= John Munn (Manitoba politician) =

Canadian politician

John Alfred Munn (April 13, 1882 — January 25, 1942) was a politician in Manitoba, Canada. He served in the Legislative Assembly of Manitoba from 1927 until his death.

Munn was born in Minnedosa, Manitoba, the son of John Munn and Catherine Patterson, and was educated at the Ontario Veterinary College and the McKillop Veterinary College of Chicago. He worked in Manitoba as a veterinarian. In 1911, Munn married Hazel Smith. He was mayor of Carman from 1919 to 1921. He served as secretary of the Dufferin Agricultural Society from 1923 to 1939 and was president of the Manitoba Federation of Agriculture in 1939 and 1940, retiring due to poor health.
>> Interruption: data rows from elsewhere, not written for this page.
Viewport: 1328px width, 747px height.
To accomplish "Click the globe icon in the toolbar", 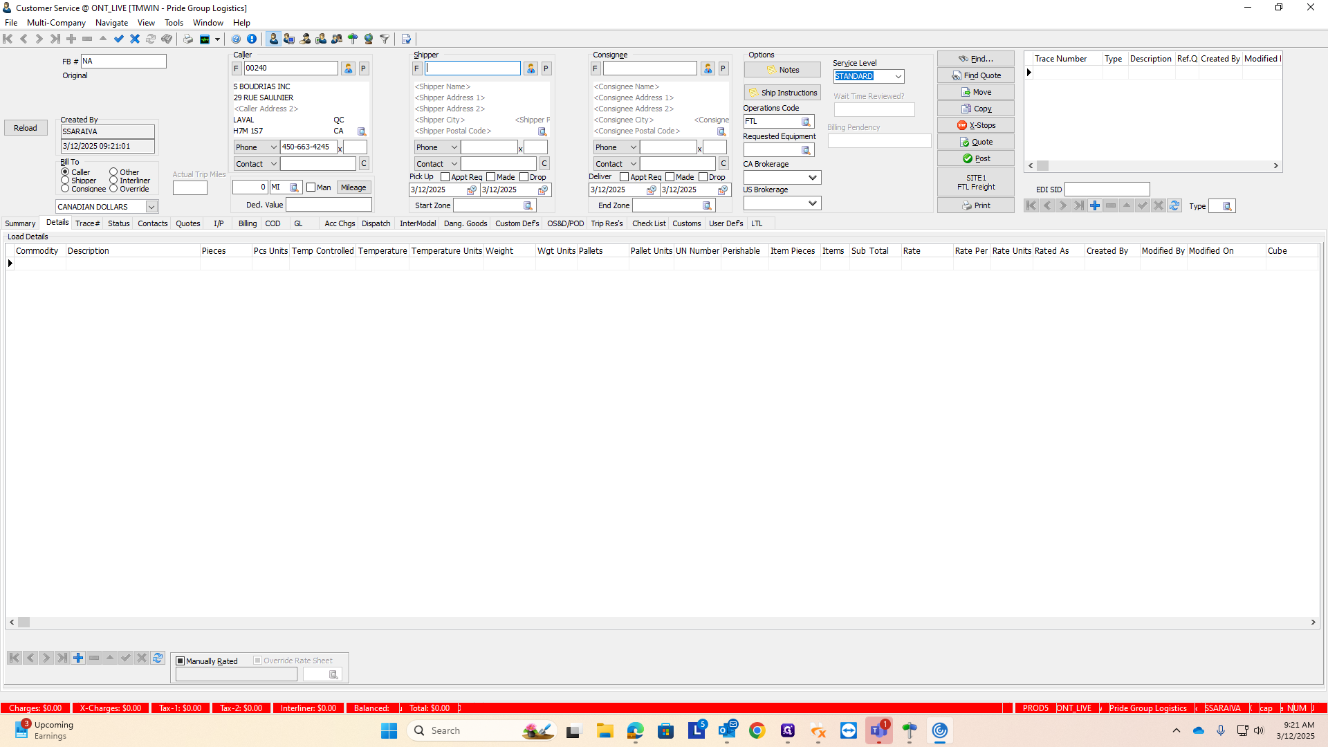I will 369,39.
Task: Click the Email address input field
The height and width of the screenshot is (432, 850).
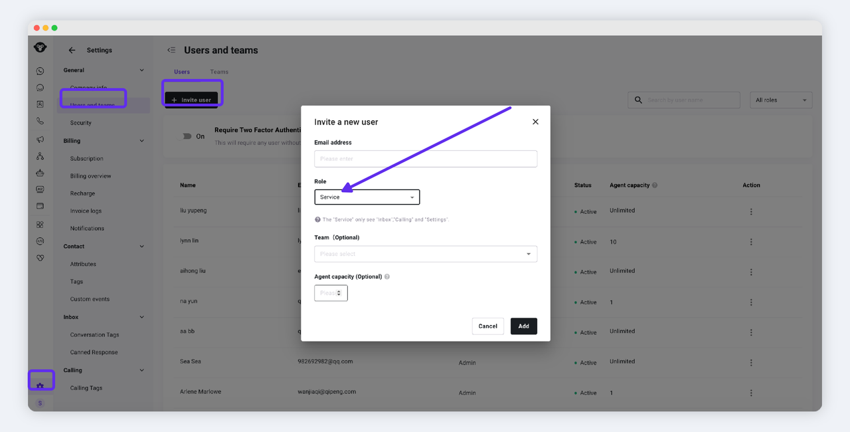Action: (x=425, y=159)
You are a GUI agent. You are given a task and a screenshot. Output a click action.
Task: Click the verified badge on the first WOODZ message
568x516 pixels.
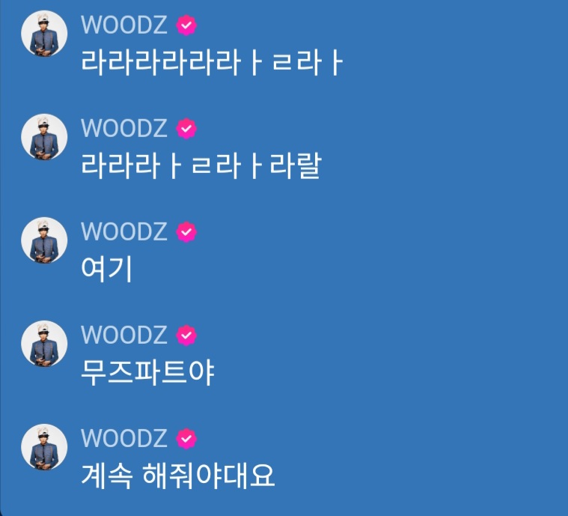[x=186, y=25]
He was first elected to the Manitoba legislature in the 1927 provincial election in the constituency of Dufferin. A Progressive, Munn served as a backbench supporter of John Bracken's government. He was re-elected in the 1932 provincial election over Conservative candidate A.B. Roblin.
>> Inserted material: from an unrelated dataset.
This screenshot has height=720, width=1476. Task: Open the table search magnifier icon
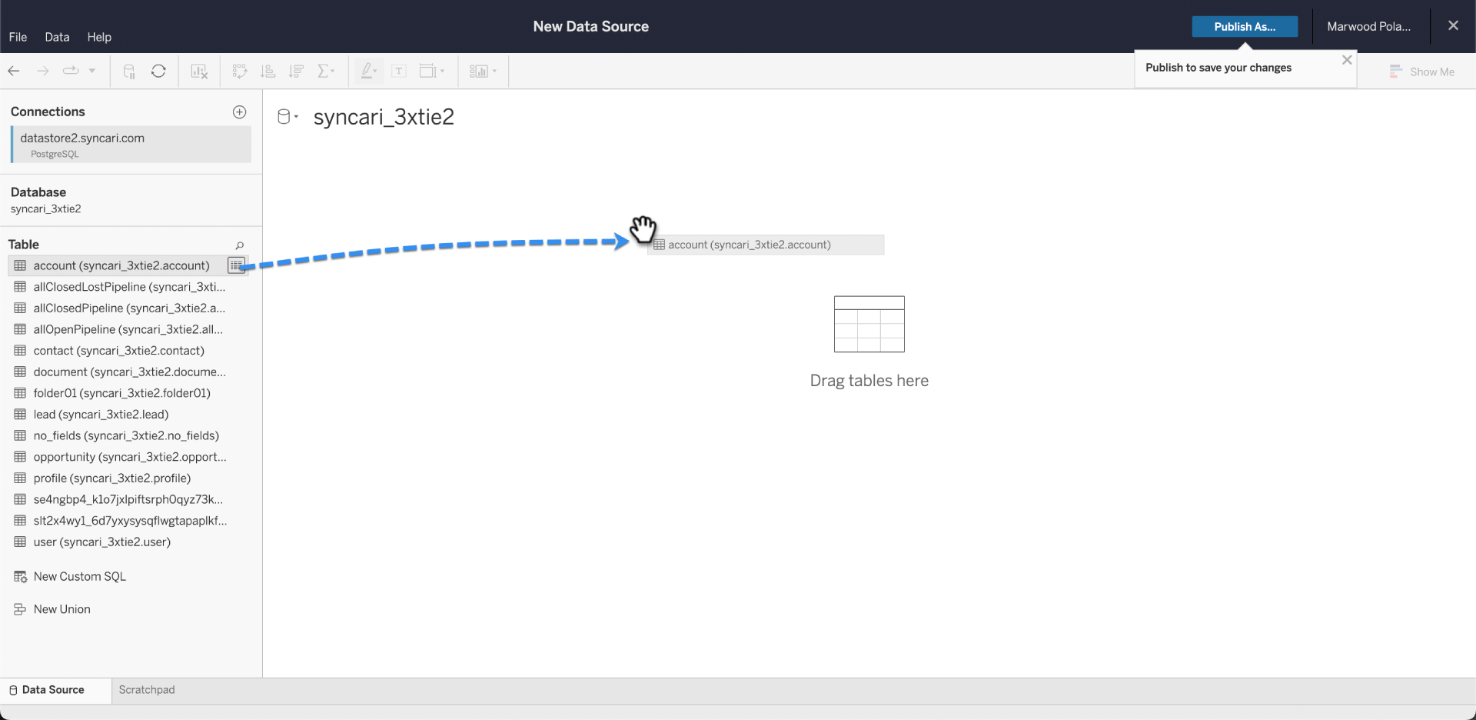coord(239,245)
The Progressives contested the 1932 election in an alliance with the Manitoba Liberal Party. This alliance was consolidated after the election, and government members became known as "Liberal-Progressives". Munn was re-elected until this banner in the provincial elections of 1936 and 1941.

He was returned by acclamation in the 1941 election, but died from a stroke at home in Carman the following year.